Allerdings, so Lütke, gebe es diesbezüglich noch Abstimmungsbedarf mit den Koalitionspartnern – gemeint sein dürften insbesondere die Grünen, die eine Abgabe von Genusscannabis in den Apotheken ablehnen. Im Interview mit dem Deutschen Hanfverband sagte die drogenpolitische Sprecherin der Grünen, Kirsten Kappert-Gonther, plädierte sie für die ausschließliche Abgabe in speziellen Fachgeschäften – auch, um den Vertrieb von medizinischem Cannabis und solchem zu Genusszwecken klar voneinander zu trennen. Das Gespräch mit Georg Wurth, Chef des Deutschen Hanfverbands, gibt es auf youtube zum Nachhören – um die Apotheken geht es ab Minute 23’30.

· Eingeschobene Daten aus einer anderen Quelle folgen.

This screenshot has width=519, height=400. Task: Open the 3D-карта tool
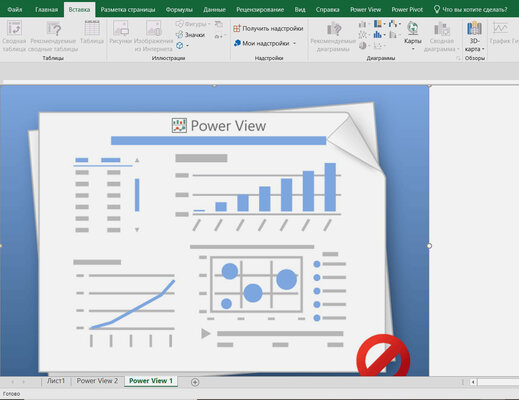474,36
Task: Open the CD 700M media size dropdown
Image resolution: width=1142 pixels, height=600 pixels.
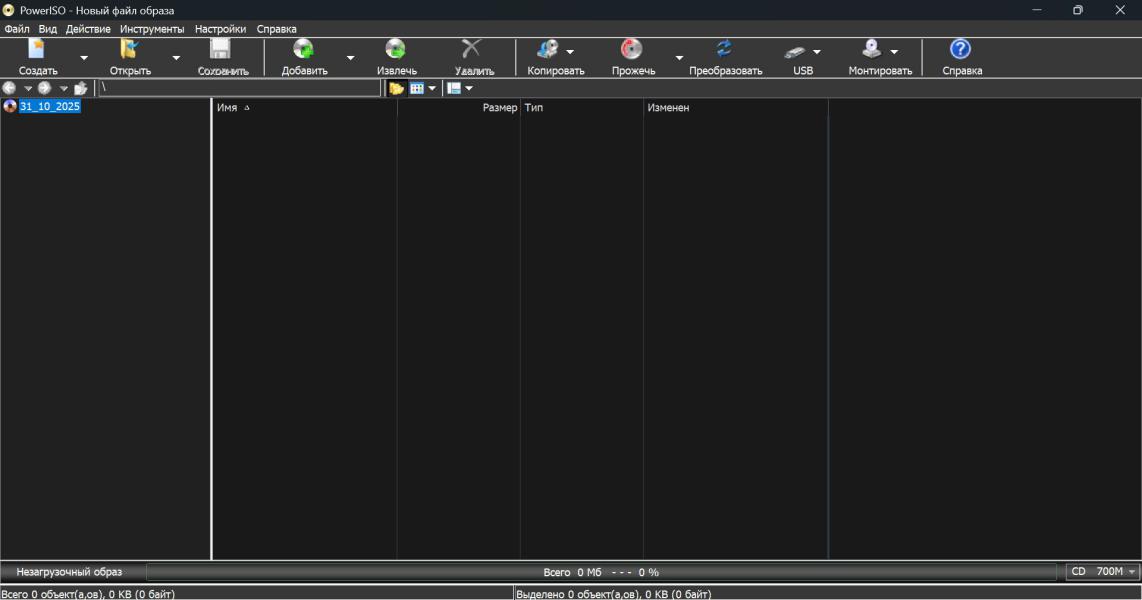Action: tap(1103, 572)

Was sagen die Apotheker dazu?

Wie die Apothekerinnen und Apotheker selbst zu dem Thema stehen, zeichnete sich etwa bei der Delegiertenversammlung der Apothekerkammer Hessen Ende März ab. Ein Stimmungsbild zeigte: Zumindest unter den Delegierten der Kammer ist zwar die Mehrheit (zehn Stimmen) gegen die Abgabe von Cannabis in den Apotheken, es gibt aber durchaus Kolleginnen und Kollegen, die dem offen gegenüberstehen (vier Stimmen) oder sich weder für noch gegen den Verkauf in den Offizinen positionieren wollten (vier Enthaltungen).

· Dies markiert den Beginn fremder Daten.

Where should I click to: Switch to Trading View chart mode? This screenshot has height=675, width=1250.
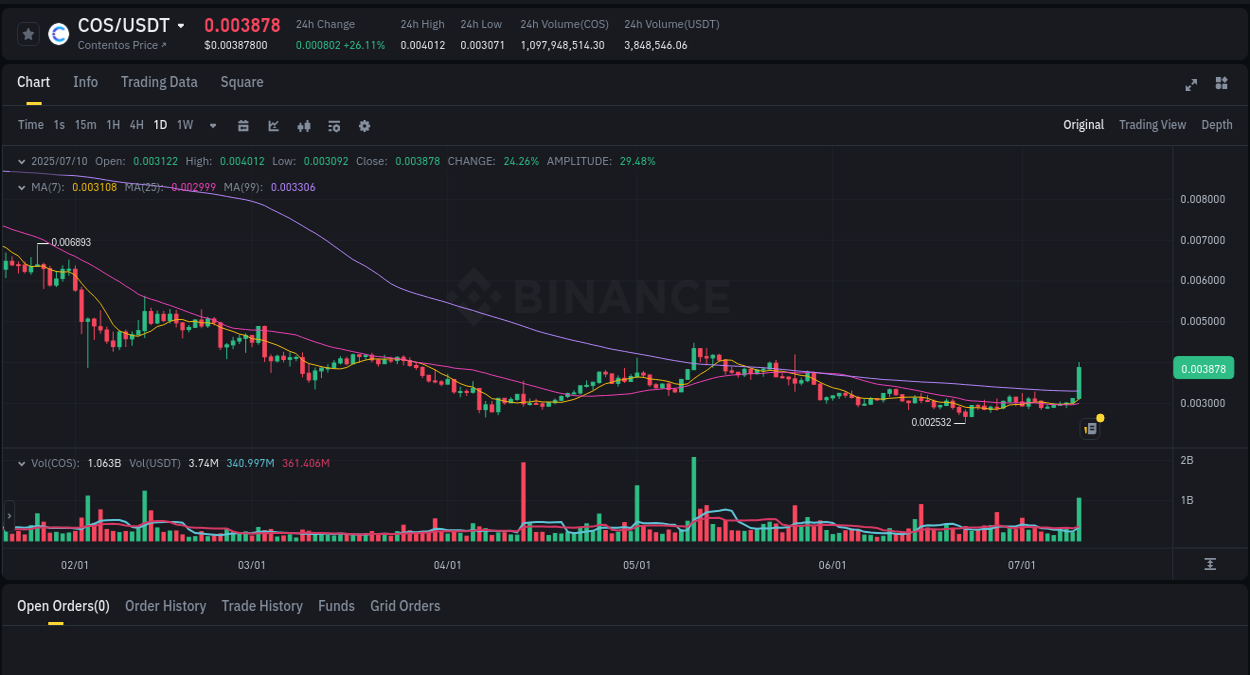[1152, 125]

Kammerpräsidentin Ursula Funke äußerte sich kritisch: „Der Charakter einer Apotheke wird sich dadurch komplett ändern“, befürchtet sie. In den USA und Kanada werde Cannabis in „edlen Shops“ vertrieben, die eine riesige Auswahl an Sorten und Darreichungsformen böten. Das sei für die Apotheken hierzulande nicht denkbar. „Wir wollen nicht zu Edel-Drugstores werden“, betonte Funke. Apothekenexklusivität könne man sich ohnehin „abschminken“. Das sei aus den Äußerungen Lütkes deutlich geworden. Funke plädiert daher für eine klare Trennung – auch deshalb, weil sonst möglicherweise andere Geschäfte, die Cannabis verkauften, auf die Idee kämen, bisher apothekenpflichtige Ware in ihr Sortiment aufzunehmen zu wollen.

Fokus auf Gesundheits- und Jugendschutz

Die Frage nach möglichen Verkaufsstellen wird in jedem Fall zu klären sein, bevor das Bundesministerium für Gesundheit einen Gesetzentwurf zur Freigabe von Cannabis zu Genusszwecken vorlegen kann. Ein besonderes Augenmerk hat die Politik aber auch auf den Jugendschutz gelegt: Blienert sagte, ihm sei wichtig, bei den fachlichen Beratungen die Bereiche Jugend- und Gesundheitsschutz besonders in den Fokus zu rücken. „Denn am Ende sollen in Deutschland natürlich nicht mehr, sondern weniger Jugendliche Cannabis konsumieren.“ Dieser Punkt spricht in den Augen einiger Politiker:innen übrigens gegen den Verkauf in Apotheken, denn zu den Fachgeschäften sollen demnach nur Erwachsene Zutritt haben. 

Er sei sicher, dass dieser Prozess eine gute Grundlage für das Gesetz schaffe, auf das so viele lange gewartet hätten – ihn eingeschlossen. „Mit dem Koalitionsvertrag haben wir uns auf einen Paradigmenwechsel in der Drogen- und Suchtpolitik verständigt: weniger Repression, mehr Schutz und Hilfe“, sagte der Beauftragte der Bundesregierung.